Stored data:
◇ ◇ ◇ ◇

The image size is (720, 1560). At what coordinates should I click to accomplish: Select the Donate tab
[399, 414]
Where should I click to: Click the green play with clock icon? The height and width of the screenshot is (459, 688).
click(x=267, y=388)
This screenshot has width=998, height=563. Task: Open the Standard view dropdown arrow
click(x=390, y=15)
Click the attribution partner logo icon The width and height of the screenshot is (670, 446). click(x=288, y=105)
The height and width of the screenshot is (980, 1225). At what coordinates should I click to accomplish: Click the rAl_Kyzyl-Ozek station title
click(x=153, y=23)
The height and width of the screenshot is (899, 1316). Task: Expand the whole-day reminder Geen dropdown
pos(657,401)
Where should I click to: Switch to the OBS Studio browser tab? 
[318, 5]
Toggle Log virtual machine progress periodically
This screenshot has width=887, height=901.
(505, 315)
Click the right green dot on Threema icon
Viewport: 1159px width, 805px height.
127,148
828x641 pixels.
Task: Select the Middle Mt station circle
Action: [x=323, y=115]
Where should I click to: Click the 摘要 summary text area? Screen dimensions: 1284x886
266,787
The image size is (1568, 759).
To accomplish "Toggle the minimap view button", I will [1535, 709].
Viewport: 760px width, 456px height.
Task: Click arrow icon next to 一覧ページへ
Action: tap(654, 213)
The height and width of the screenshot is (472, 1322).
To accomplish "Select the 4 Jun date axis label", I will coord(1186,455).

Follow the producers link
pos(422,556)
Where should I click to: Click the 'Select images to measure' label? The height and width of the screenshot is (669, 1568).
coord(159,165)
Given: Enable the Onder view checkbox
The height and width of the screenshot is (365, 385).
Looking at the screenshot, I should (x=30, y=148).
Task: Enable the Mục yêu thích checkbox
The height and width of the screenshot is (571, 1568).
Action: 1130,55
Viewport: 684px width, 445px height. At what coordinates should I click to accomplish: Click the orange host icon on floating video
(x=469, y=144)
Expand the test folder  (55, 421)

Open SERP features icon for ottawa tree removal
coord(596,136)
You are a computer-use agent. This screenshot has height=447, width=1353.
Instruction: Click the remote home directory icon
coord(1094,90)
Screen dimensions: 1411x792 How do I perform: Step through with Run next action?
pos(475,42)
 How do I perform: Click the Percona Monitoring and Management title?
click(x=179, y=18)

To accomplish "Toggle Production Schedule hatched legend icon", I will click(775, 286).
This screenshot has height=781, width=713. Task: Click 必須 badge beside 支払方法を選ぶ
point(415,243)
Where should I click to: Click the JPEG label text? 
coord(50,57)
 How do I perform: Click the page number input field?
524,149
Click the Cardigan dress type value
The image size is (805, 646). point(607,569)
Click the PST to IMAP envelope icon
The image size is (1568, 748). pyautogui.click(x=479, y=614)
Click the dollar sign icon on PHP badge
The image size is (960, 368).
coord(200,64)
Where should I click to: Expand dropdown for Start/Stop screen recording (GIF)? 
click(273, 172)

◇ ◇ ◇ ◇

— Exercise brief —
For this exercise, please copy exactly the lines from the one holding "You are a computer-use" through the end of the records, the first and last included.

— Completed exercise —
You are a computer-use agent. This screenshot has height=447, width=1353.
Instruction: Click the remote home directory icon
coord(1094,90)
Screen dimensions: 1411x792 How do I perform: Step through with Run next action?
pos(475,42)
 How do I perform: Click the Percona Monitoring and Management title?
click(x=179, y=18)

To accomplish "Toggle Production Schedule hatched legend icon", I will click(775, 286).
This screenshot has height=781, width=713. Task: Click 必須 badge beside 支払方法を選ぶ
point(415,243)
Where should I click to: Click the JPEG label text? 
coord(50,57)
 How do I perform: Click the page number input field?
524,149
Click the Cardigan dress type value
The image size is (805, 646). point(607,569)
Click the PST to IMAP envelope icon
The image size is (1568, 748). pyautogui.click(x=479, y=614)
Click the dollar sign icon on PHP badge
The image size is (960, 368).
coord(200,64)
Where should I click to: Expand dropdown for Start/Stop screen recording (GIF)? 
click(273, 172)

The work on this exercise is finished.